→ **EXERCISE PROMPT**
In the records below, find every line with the word "will" and copy it.

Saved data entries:
==========

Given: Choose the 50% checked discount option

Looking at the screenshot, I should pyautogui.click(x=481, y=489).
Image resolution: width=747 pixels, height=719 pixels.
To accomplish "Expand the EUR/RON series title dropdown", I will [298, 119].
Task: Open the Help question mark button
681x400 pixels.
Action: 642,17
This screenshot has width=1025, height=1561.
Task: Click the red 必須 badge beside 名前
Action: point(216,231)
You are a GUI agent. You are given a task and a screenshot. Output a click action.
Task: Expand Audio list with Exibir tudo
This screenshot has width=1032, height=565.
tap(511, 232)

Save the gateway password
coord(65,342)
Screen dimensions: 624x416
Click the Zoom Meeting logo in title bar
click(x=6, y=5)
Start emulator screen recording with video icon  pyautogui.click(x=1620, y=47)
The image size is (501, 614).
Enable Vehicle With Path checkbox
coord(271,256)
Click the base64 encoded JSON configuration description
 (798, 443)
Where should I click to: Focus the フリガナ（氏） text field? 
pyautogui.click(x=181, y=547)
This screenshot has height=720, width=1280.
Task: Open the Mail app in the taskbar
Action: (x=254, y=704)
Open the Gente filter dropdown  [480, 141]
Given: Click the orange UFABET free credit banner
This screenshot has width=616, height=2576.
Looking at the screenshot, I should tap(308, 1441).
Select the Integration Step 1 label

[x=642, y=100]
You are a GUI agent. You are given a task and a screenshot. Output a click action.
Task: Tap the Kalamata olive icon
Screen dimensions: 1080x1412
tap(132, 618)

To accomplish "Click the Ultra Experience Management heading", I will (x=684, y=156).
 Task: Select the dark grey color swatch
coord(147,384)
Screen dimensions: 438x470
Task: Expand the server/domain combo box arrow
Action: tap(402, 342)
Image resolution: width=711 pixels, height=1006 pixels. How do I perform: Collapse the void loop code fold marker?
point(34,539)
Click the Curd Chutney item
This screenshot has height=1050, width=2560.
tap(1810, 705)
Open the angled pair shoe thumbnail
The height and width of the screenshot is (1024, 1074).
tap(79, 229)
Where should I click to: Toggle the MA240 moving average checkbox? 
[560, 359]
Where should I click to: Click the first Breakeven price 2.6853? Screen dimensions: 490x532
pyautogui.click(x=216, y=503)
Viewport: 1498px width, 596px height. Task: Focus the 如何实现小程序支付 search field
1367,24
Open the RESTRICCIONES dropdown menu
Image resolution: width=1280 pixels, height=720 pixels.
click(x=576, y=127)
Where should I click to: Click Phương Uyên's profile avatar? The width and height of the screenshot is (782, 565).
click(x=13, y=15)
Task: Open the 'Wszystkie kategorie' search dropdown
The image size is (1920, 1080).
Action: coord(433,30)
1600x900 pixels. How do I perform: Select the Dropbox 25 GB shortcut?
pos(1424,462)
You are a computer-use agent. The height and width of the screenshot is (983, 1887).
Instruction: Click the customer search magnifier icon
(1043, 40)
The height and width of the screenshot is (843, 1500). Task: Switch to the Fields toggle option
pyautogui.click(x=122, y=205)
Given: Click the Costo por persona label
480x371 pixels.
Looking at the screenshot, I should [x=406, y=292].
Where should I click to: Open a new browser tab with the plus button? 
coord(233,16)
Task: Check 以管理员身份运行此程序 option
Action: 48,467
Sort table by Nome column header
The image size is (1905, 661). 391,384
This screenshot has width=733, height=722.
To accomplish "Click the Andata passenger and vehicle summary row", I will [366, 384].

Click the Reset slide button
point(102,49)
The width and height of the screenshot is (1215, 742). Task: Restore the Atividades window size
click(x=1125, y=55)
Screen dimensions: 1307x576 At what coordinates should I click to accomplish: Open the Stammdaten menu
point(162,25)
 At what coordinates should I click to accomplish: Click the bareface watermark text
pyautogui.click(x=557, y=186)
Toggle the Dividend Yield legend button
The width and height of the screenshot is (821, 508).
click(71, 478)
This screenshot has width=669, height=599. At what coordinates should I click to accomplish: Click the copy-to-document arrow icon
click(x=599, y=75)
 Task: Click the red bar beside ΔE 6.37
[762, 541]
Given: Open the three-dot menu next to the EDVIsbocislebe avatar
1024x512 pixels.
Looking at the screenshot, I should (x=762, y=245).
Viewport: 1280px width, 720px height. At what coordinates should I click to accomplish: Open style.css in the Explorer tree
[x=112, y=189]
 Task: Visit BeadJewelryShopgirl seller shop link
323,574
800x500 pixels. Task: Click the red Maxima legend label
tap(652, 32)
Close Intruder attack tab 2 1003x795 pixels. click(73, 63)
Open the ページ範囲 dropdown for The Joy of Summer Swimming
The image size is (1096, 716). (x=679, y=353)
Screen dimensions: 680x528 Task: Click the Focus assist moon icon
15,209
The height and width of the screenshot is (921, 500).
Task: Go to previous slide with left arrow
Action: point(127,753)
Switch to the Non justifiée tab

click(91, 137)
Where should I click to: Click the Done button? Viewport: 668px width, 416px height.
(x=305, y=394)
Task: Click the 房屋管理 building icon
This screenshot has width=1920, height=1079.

==========

→ **RESPONSE AREA**
To accomplish "Expand the EUR/RON series title dropdown", I will [298, 119].
To accomplish "Click the Ultra Experience Management heading", I will (x=684, y=156).
To accomplish "Click the Andata passenger and vehicle summary row", I will [366, 384].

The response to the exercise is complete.